Computational Resource
Our customers have come to expect accurate high fidelity computational solutions conducted in a timely manner. At Corvid we understand that our primary tool is our in-house supercomputing assets. We have developed a strategy and per-CPU pricing system that makes us one of the best return on investment super-computing facilities available. Currently, our analysts have 400 processors available in massively parallel high-performance computing systems. Investment strategies are expected to take this to over 1000 processors within a few years. Our current system affords us the ability to run full three-dimensional CFD and shock physics simulations with 10 to 100 million elements while still providing quick-turnaround time-accurate solutions.

RavenCFD
RavenCFD is a massively parallel, arbitrary polyhedral, Navier-Stokes solver developed by Corvid Technologies for the prediction of complex three-dimensional flowfields. Its fully implicit time integration scheme, combined with Newton subiterations, yields accurate, robust solutions for both steady and unsteady flows. Raven’s scalability has been demonstrated up to thousands of processors on distributed-memory systems, meaning that problem size is limited by the computer and not the code. The code has been utilized for a variety of high- and low-speed problems.

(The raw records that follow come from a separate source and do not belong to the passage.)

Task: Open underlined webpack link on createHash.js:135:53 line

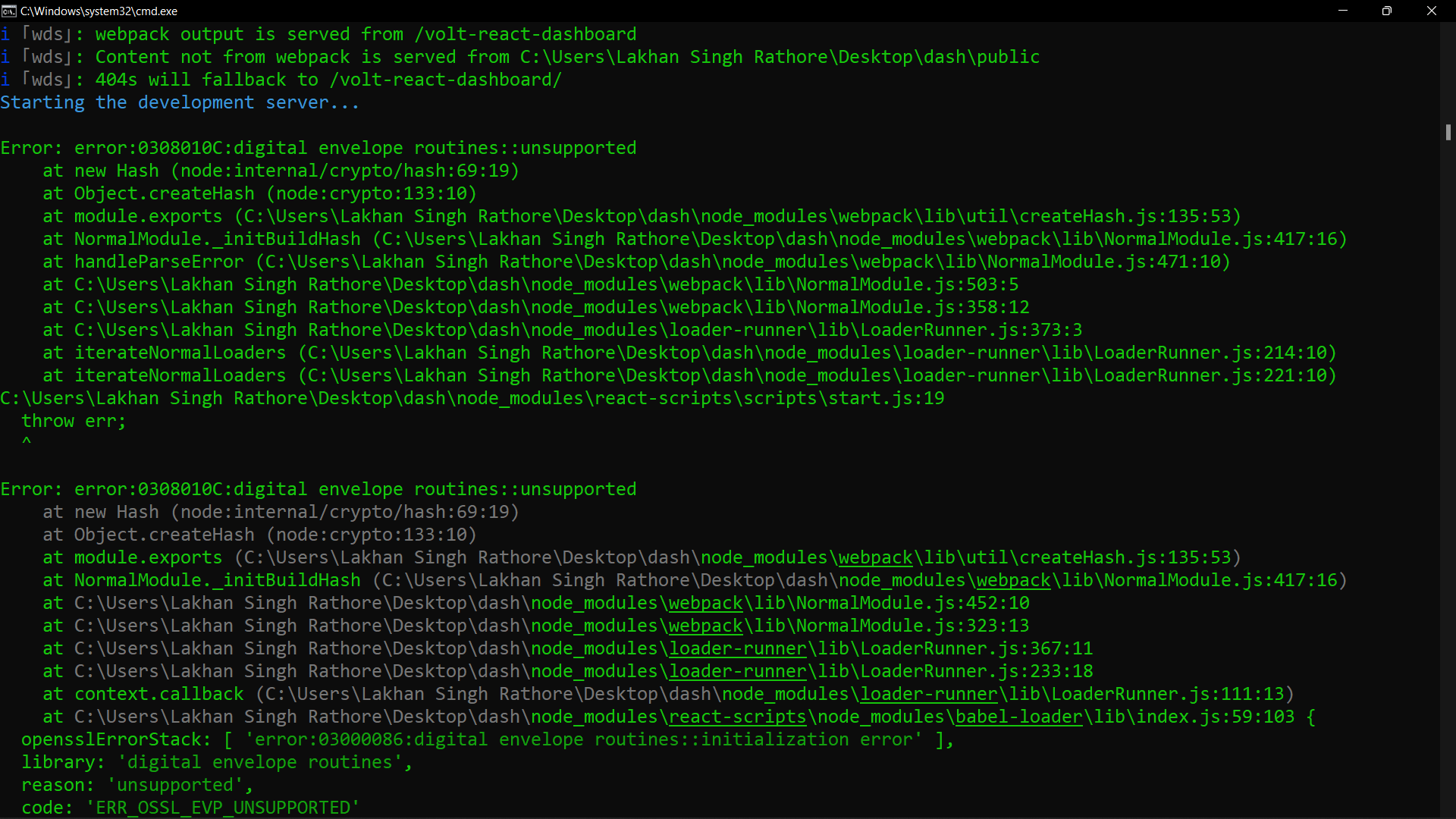Action: click(x=875, y=558)

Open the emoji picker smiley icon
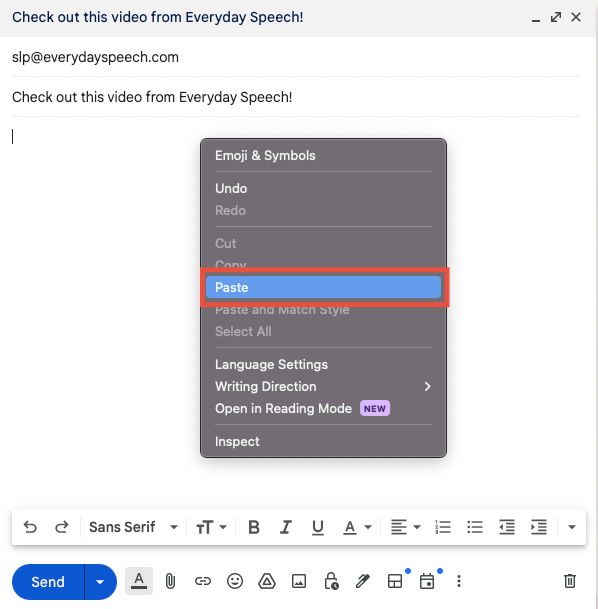click(235, 581)
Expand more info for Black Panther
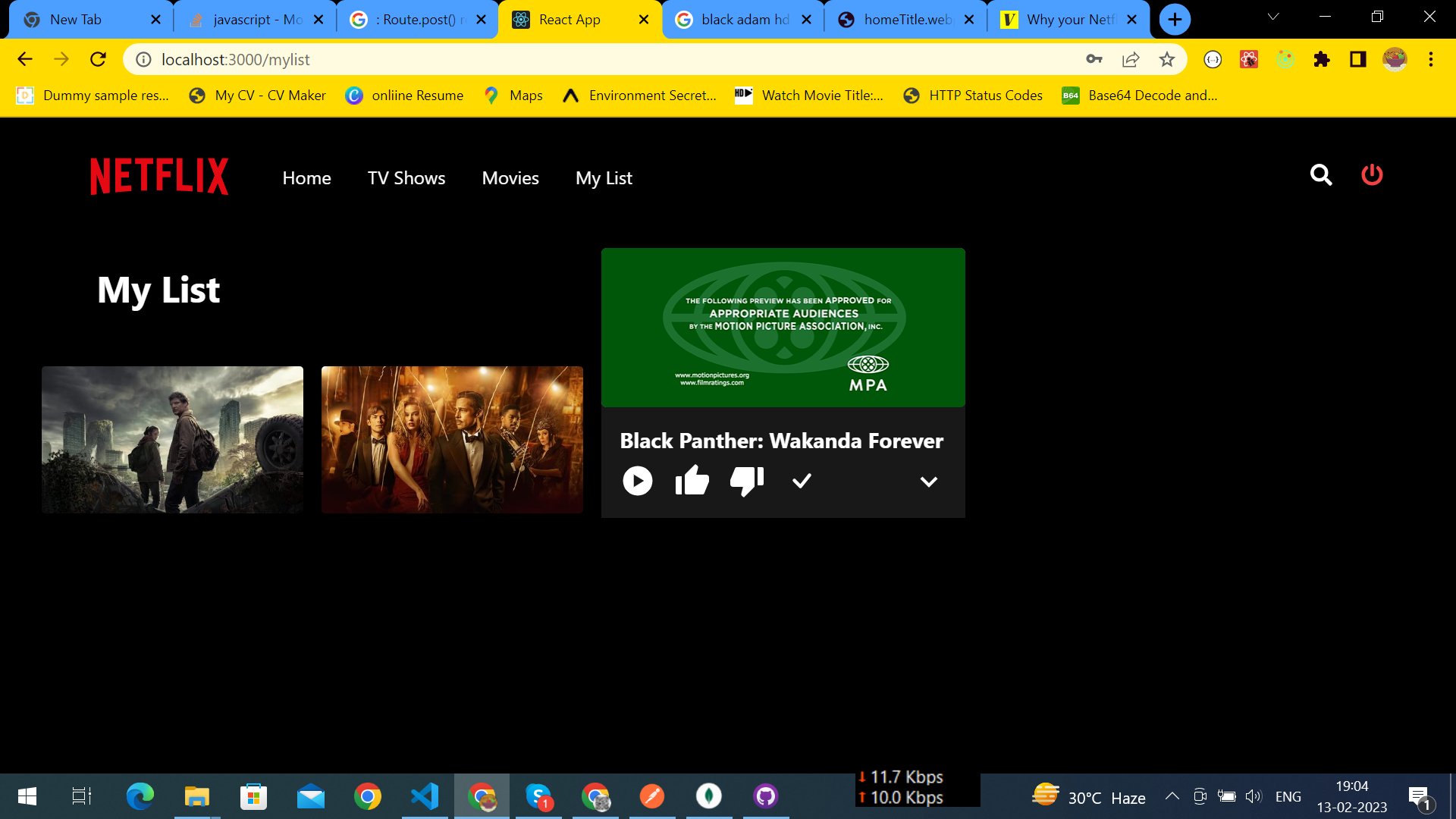 (928, 481)
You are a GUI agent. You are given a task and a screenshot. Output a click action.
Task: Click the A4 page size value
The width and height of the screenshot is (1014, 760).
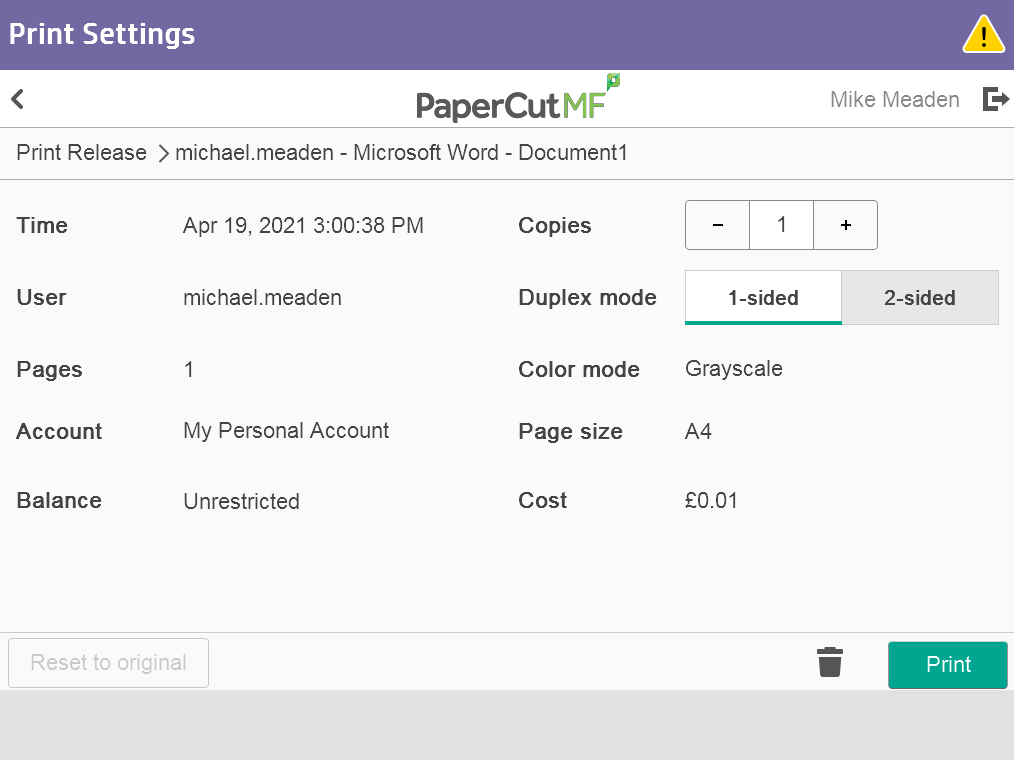tap(698, 432)
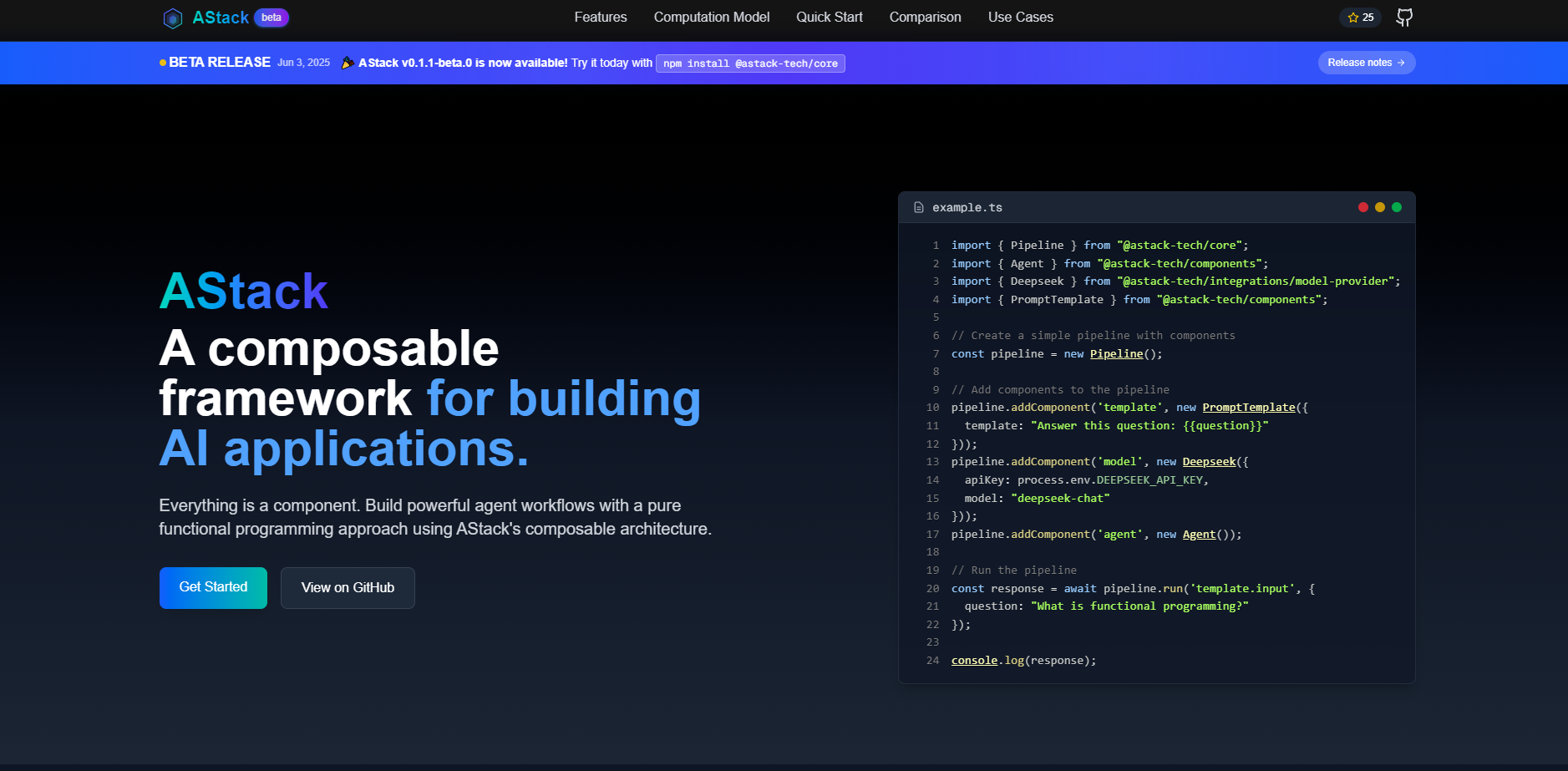Click the example.ts file icon

919,208
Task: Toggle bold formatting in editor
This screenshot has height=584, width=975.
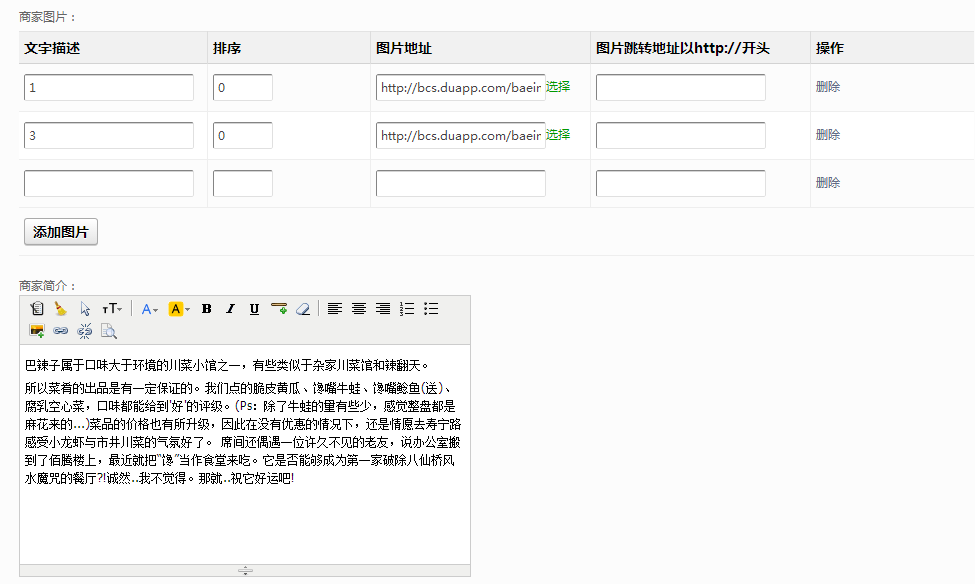Action: click(206, 309)
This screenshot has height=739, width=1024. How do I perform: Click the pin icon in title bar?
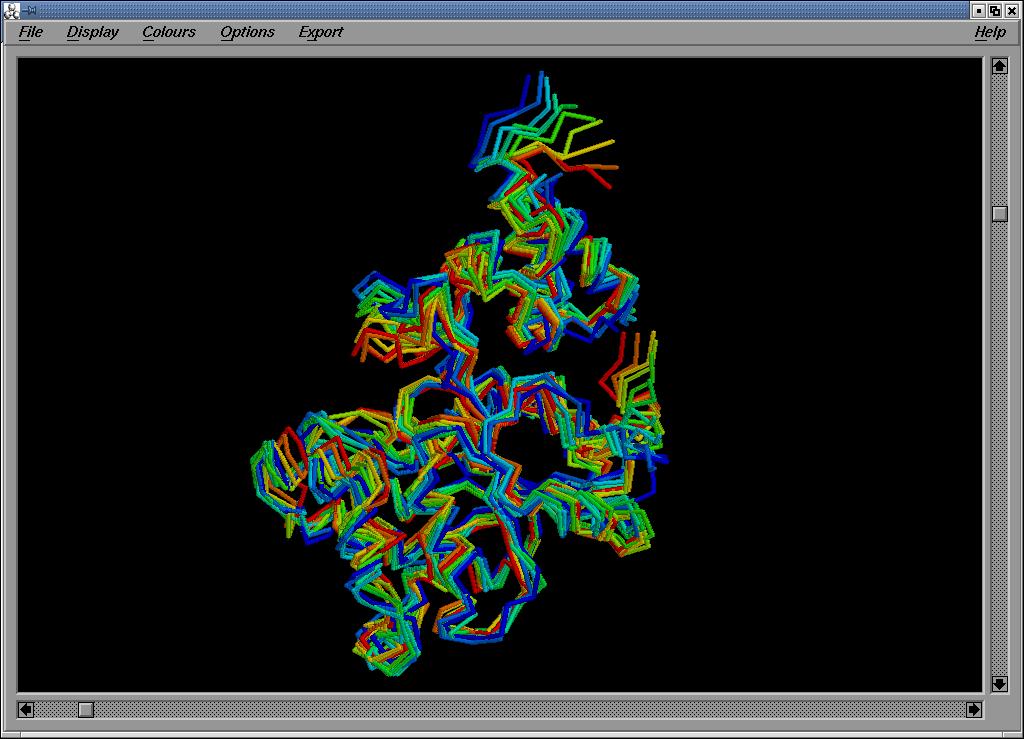pos(29,10)
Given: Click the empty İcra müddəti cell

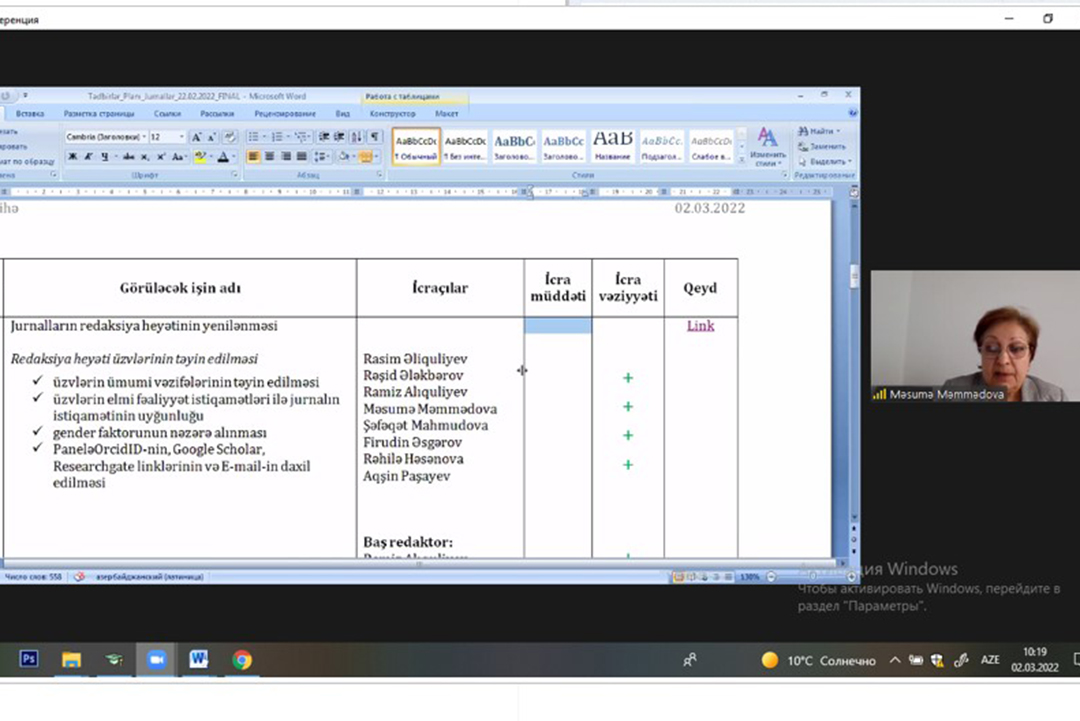Looking at the screenshot, I should (x=558, y=326).
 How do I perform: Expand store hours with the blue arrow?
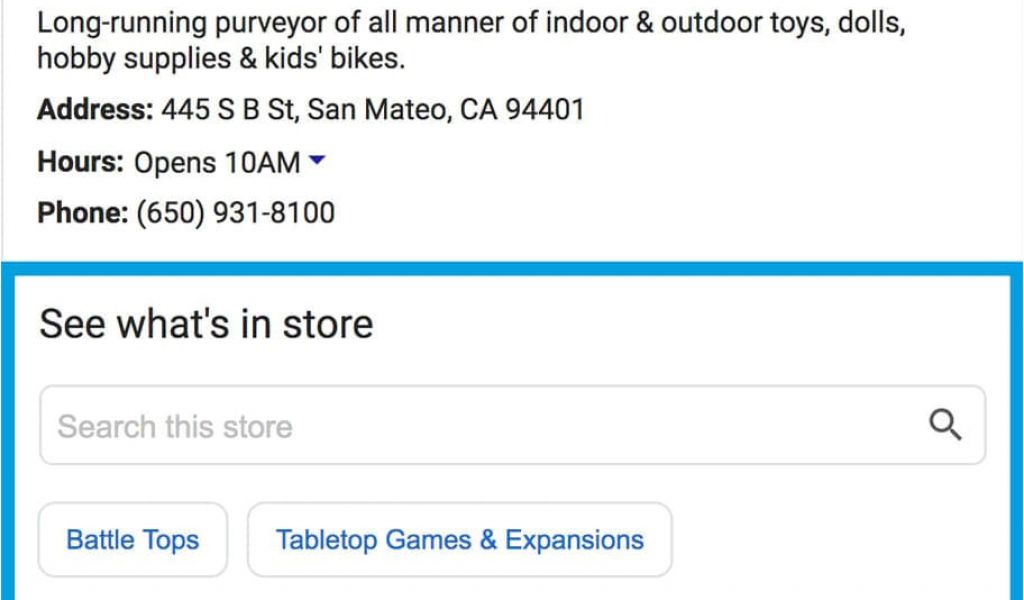pos(316,160)
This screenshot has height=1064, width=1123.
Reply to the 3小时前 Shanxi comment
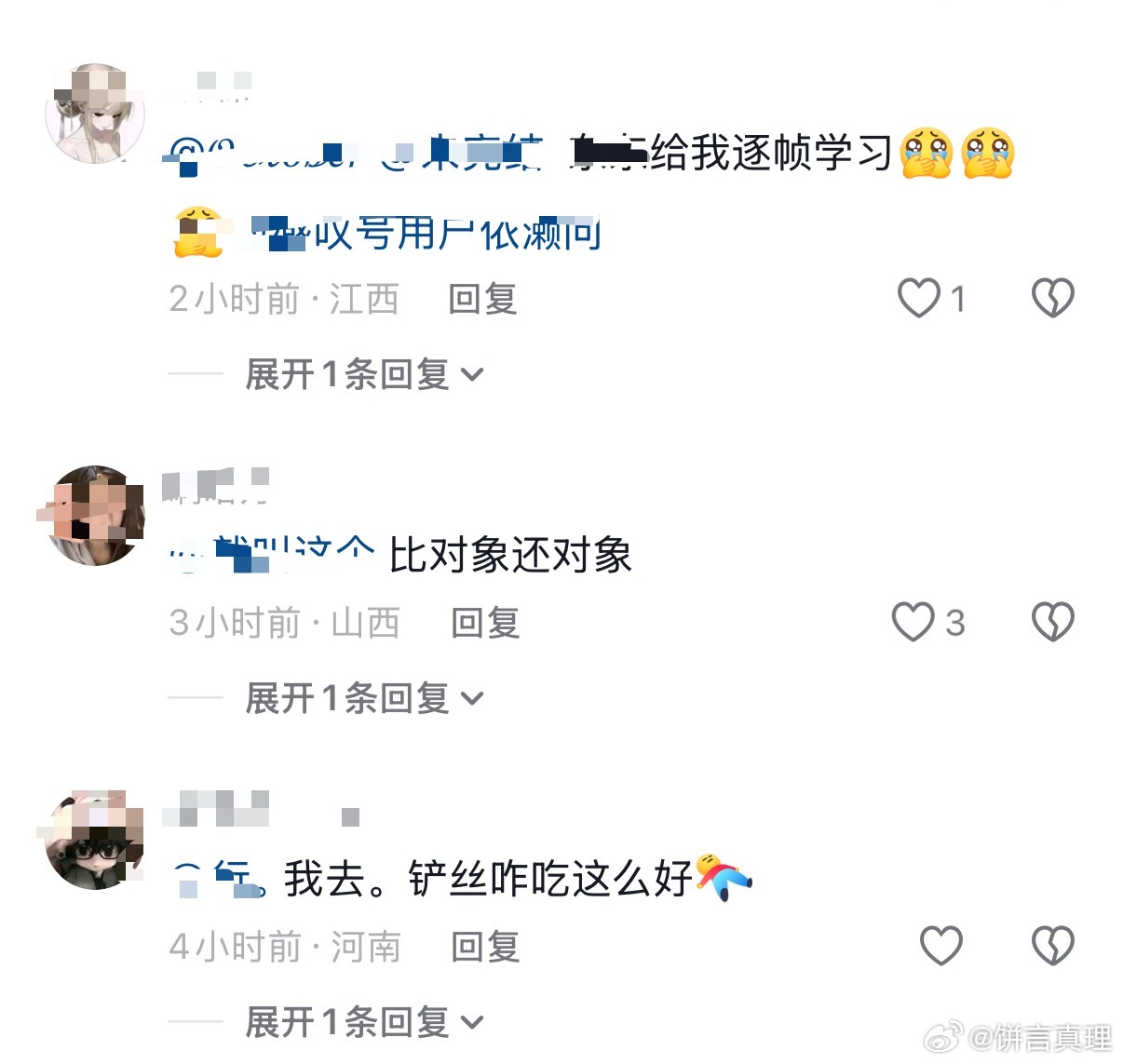pyautogui.click(x=485, y=623)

Raven is distributed with a suite of tools to improve the entire analysis process. These tools include grid-generation aids to reduce element count, improve element distribution, and increase overall element quality, as well as post-processing tools to permit rapid parametric analysis and comparison of code results.

New features currently under development include:

• An advanced Virtual Geometry Insertion (VGI) algorithm to permit rapid changes to the problem geometry.
• A 6-degree-of-freedom module to move VGI bodies through the domain based on computed forces and moments.